Students hold high hopes for new pope

By Matt Porter

March 13, 2013 Updated Mar 13, 2013 at 7:22 PM EDT

Binghamton, NY (WBNG Binghamton) It was a superbowl-like atmosphere as students watched the announcement of the new pope.

Eyes focused on two TV screens as they waited for the new pontiff Pope Francis I to emerge from behind a white curtain to a ledge overlooking a packed crowd at Saint Peter's Square in Vatican City.

Eighth-grader Ann Marie Wilhem clutched a friend's shoulder patting it feverishly as she watched the papal announcement.

"I feel very excited about having a new pope," Wilhelm said, "Because it's a very new experience to me. When the last pope was elected, I was only a really little kid. It's a good experience to have right now."

Teacher Patrick Monachino had prepared his students by having them put together presentations on many of the "candidate cardinals." However, his class didn't expect Cardinal Jorge Mario Bergoglio from Argentina.

He said his class couldn't contain themselves when the first announcement came.

"There's so much excitement, we had kids jumping up and down," Monachino said. "The teacher across the hall came in and said, is there white smoke, yup. And it was really exciting."

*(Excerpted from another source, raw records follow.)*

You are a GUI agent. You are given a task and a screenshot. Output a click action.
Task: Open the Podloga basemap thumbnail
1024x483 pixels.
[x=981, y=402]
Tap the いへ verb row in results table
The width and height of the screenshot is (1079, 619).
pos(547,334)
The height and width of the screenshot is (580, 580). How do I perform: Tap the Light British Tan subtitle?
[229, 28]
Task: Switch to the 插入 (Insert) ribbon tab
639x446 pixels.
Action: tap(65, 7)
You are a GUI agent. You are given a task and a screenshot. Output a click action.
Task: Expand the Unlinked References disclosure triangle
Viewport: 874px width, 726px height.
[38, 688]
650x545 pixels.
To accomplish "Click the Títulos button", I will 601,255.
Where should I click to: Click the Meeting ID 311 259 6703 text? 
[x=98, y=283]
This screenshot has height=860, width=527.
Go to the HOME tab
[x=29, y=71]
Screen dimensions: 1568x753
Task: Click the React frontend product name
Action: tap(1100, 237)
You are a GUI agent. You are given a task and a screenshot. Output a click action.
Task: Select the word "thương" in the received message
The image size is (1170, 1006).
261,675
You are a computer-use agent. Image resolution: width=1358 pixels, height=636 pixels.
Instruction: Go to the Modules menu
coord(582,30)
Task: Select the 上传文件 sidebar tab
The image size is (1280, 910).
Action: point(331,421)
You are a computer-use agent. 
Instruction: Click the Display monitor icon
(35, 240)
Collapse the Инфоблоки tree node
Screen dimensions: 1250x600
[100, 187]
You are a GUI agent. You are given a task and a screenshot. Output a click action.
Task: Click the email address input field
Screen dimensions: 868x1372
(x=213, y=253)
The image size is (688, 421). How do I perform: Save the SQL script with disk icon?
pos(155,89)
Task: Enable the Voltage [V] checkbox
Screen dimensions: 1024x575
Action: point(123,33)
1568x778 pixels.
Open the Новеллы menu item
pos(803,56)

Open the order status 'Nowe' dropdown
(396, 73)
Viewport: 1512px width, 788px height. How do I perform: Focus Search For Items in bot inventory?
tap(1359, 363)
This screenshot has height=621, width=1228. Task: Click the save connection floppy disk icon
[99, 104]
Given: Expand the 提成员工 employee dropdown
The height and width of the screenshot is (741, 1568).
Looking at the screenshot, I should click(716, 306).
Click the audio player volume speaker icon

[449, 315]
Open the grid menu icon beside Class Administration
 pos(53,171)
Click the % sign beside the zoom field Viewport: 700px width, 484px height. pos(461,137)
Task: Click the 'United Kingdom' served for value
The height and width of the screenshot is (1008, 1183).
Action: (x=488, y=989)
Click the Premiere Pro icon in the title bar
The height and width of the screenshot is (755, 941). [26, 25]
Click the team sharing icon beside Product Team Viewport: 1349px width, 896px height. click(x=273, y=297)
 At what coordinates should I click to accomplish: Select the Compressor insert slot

Sophomore Maura Ingraham was excited, although she had hoped an American would be selected.

"I was hoping Cardinal O'Malley would be pope," Ingraham said. "I was hoping for an American pope, but that's just me."

Most students had high expectations for the new pontiff.

Senior Austin Cadore said the pope needs to focus on reuniting the Church.

"I'm hoping he'll be more proactive in tackling those scandals that have been plaguing the Catholic Church," Cadore said.

Meanwhile, junior Madeline Arnold wants Pope Francis I to help the Church embrace the future.

"I feel like the next pope needs to definitely modernize the Catholic Church and bring it to the 21st century," Arnold said.

Pope Francis I is the third pope in a row not to come from Italy, and the first non-European pope in more than 1,000 years.

The Pontiff enters the Church when many Catholics, including students, have high expectations.